L'allattamento al seno protegge il bambino dal rachitismo?
In parte. I bambini allattati al seno sono generalmente protetti dal rachitismo da carente vitamina D nei primi mesi di vita, perché i metaboliti di questa vitamina, e in particolare la 25-idrossivitamina D [25(OH)D] attraversano la placenta, cosicché i livelli fetali in gravidanza sono all’incirca i due terzi di quelli plasmatici materni. Poiché l’emivita plasmatica della [25(OH)D] è di circa tre settimane, e la vitamina è liposolubile e quindi in parte depositata nei tessuti, il neonato ne ha una certa provvista che lo protegge per i primi 3 mesi. Il rachitismo clinicamente evidente compare soprattutto tra i 3 e i 18 mesi. Il latte materno contiene in genere poca vitamina D, insufficiente a soddisfare i bisogni del neonato. Tuttavia, è stato dimostrato che i livelli di vitamina D nei neonati sono più correlati alla loro esposizione al sole che non al contenuto della vitamina stessa nel latte materno. Una passeggiata in carrozzina all’aria aperta aumenta anche la vitamina D attivata nel bambino! In sintesi: un adeguato apporto di calcio e di vitamina D con la dieta, durante la gravidanza e il puerperio, riduce i fattori predisponenti a malattie sia della mamma, sia del bambino.
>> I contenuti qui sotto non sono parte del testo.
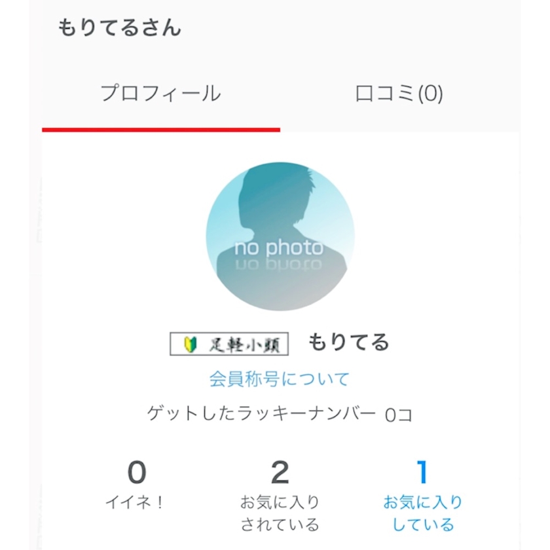Viewport: 550px width, 550px height.
Task: Tap the イイネ! count number 0
Action: [136, 471]
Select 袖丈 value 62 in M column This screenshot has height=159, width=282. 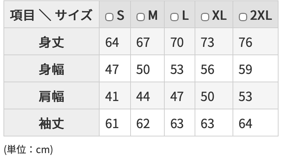[143, 123]
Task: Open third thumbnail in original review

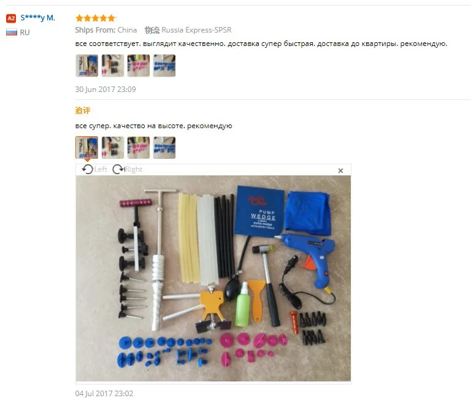Action: coord(139,66)
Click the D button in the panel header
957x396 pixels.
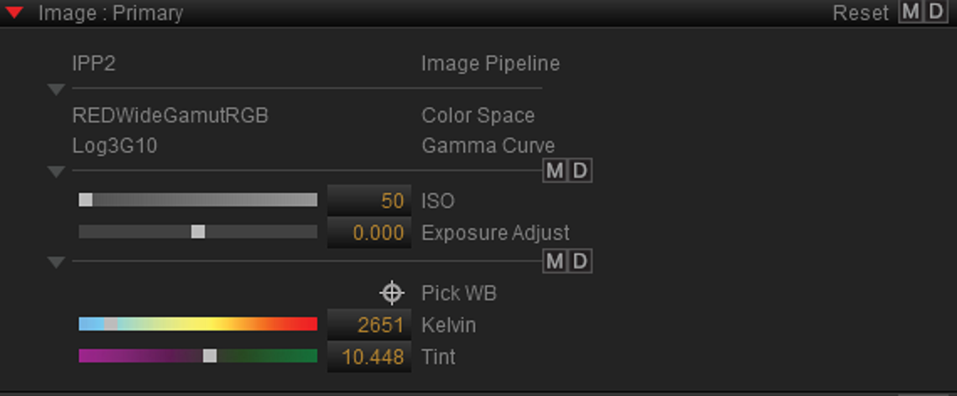pos(935,12)
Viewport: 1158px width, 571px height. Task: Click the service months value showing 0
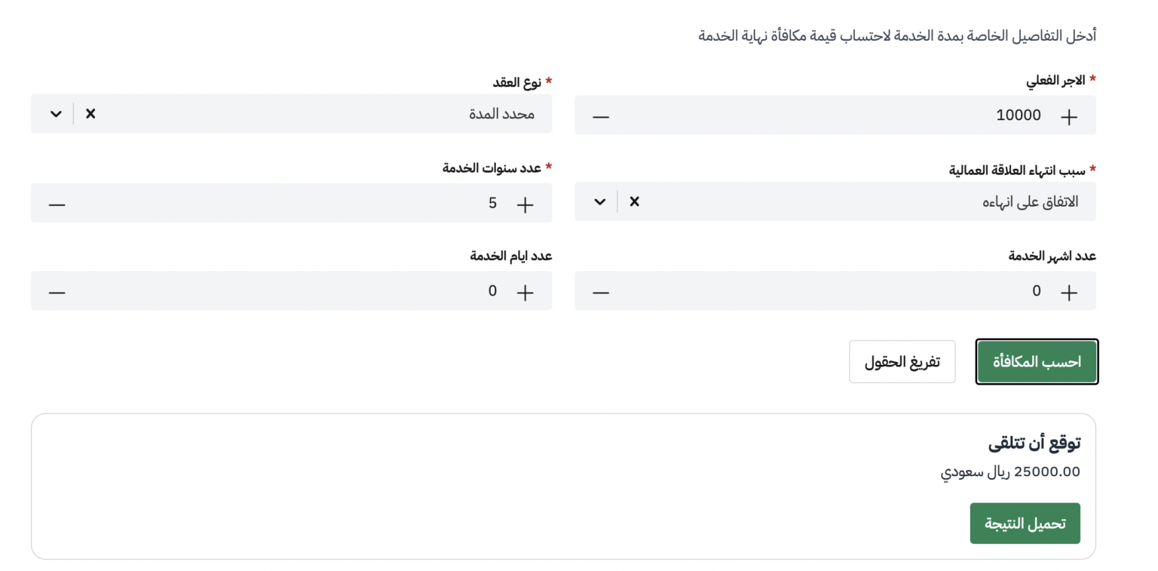(1036, 290)
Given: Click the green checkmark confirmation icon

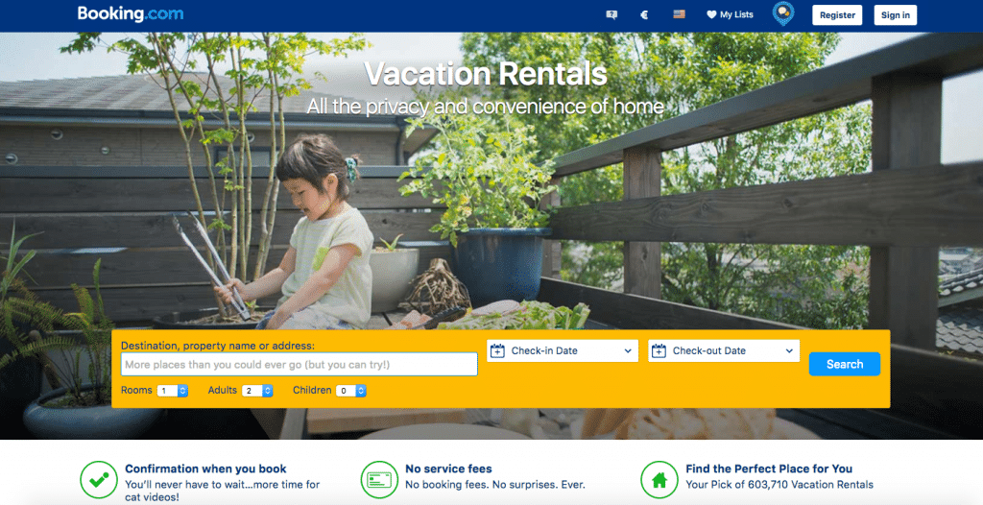Looking at the screenshot, I should tap(99, 480).
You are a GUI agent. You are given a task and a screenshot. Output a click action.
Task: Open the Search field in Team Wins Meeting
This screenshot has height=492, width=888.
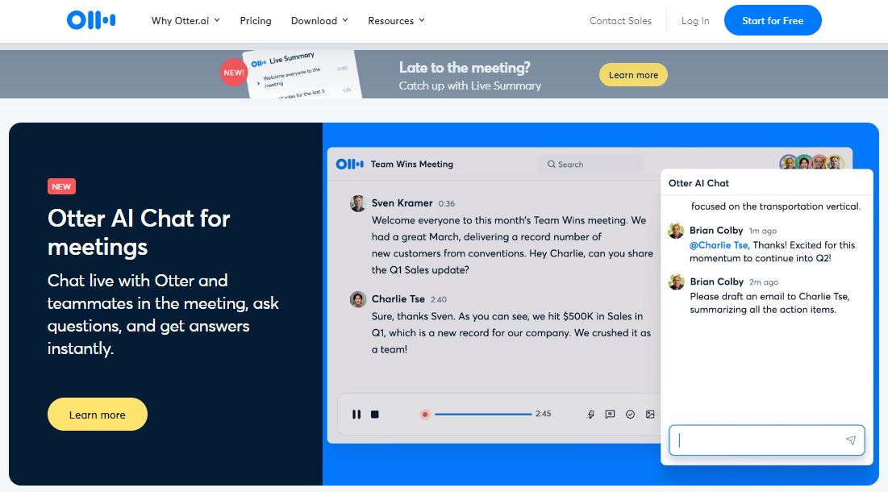590,164
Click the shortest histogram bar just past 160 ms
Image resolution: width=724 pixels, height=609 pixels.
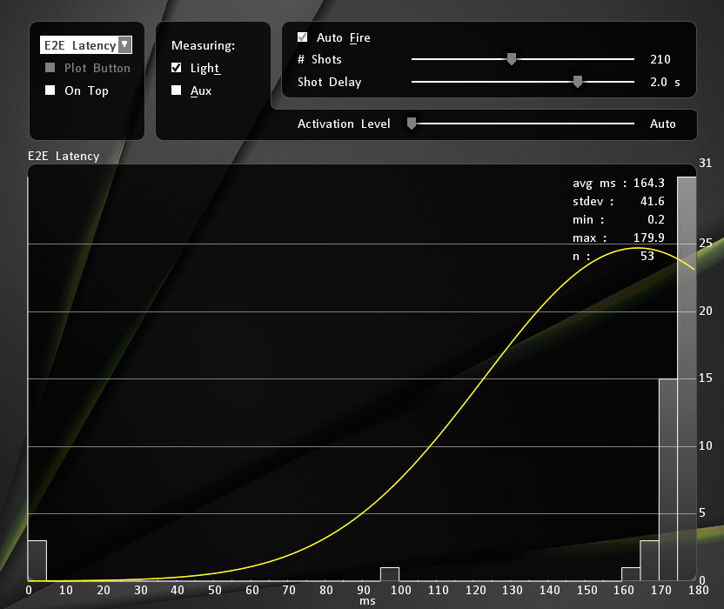point(631,574)
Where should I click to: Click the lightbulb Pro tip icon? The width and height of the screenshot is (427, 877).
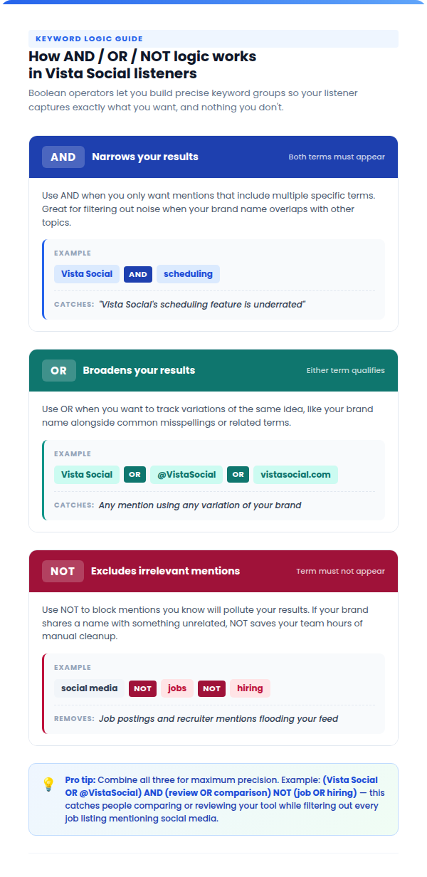point(48,784)
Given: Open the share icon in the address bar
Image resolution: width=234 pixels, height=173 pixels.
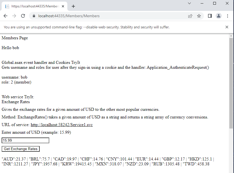Looking at the screenshot, I should 190,16.
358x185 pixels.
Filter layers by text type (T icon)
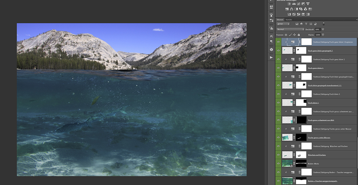(x=306, y=24)

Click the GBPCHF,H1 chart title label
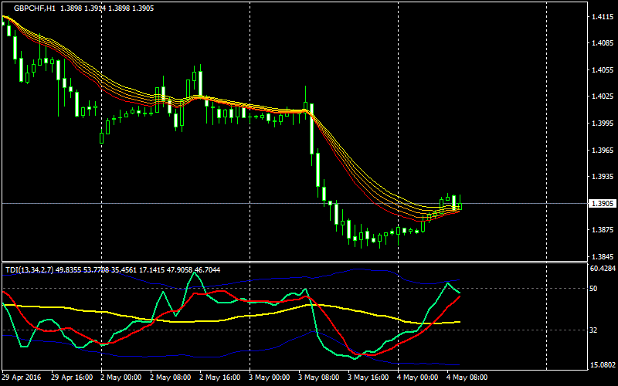[x=34, y=7]
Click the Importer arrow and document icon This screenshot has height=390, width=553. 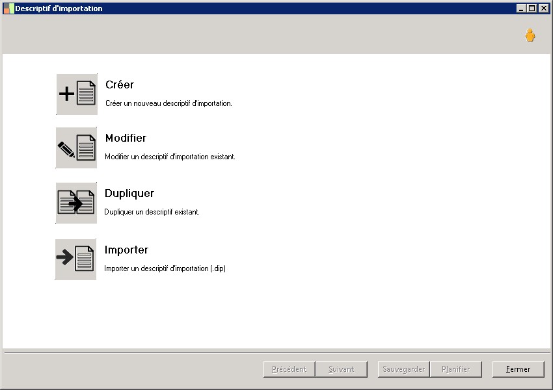pyautogui.click(x=75, y=259)
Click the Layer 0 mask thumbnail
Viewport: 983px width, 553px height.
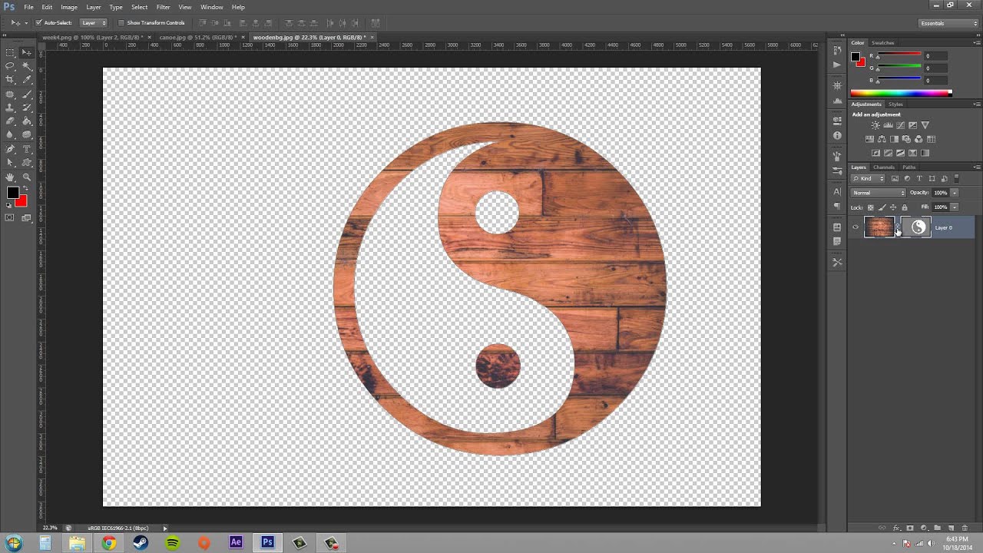918,227
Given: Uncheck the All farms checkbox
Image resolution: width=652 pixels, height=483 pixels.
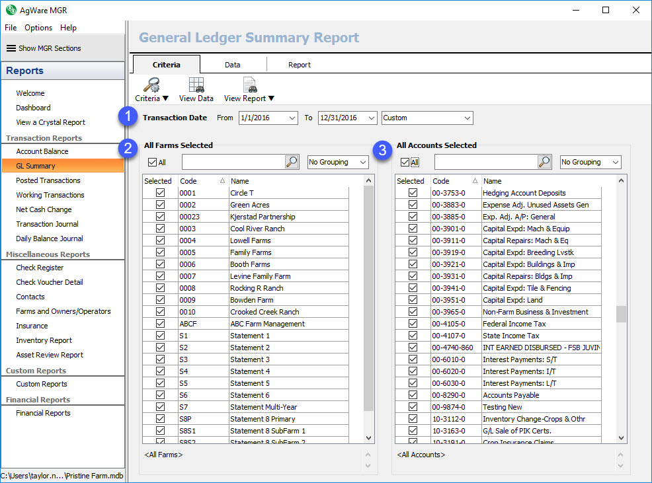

Approfondimento – Tutte le prove che dimostrano l'aumentato bisogno di calcio in gravidanza
Ecco le ragioni per un’alimentazione attenta alla salute di mamma e bambino, anche sul fronte del calcio: - la riduzione della massa ossea in gravidanza, valutata come densitometria ossea, è del 3,6 per cento circa, ma può raggiungere il 5 per cento, fino al 7 per cento, in casi di diete nettamente inadeguate; la perdita interessa tutti i distretti, con variazioni locali; - i marcatori del metabolismo osseo sono nettamente aumentati in gravidanza, il che indica un aumento nel riassorbimento e una perdita secca di salute ossea; - parte dell’osso perduto durante l’allattamento è recuperata dopo lo svezzamento. Tuttavia, se la perdita è stata importante, non viene più raggiunto il valore di densità antecedente alla gravidanza; - se una dieta ricca di calcio e/o con supplementi (1000 mg/giorno) viene prolungata anche nella fase di svezzamento, il recupero di densità ossea è significativamente maggiore rispetto al recupero fisiologico; - la percentuale di perdita in gravidanza e allattamento è superiore alla perdita annua in menopausa!
ATTENZIONE: Ogni terapia va individualizzata e monitorata in ciascuna paziente dal medico specialista esperto nel campo. Queste schede informative non possono in alcun modo sostituirsi al rapporto medico-paziente, né essere utilizzate senza esplicito parere medico.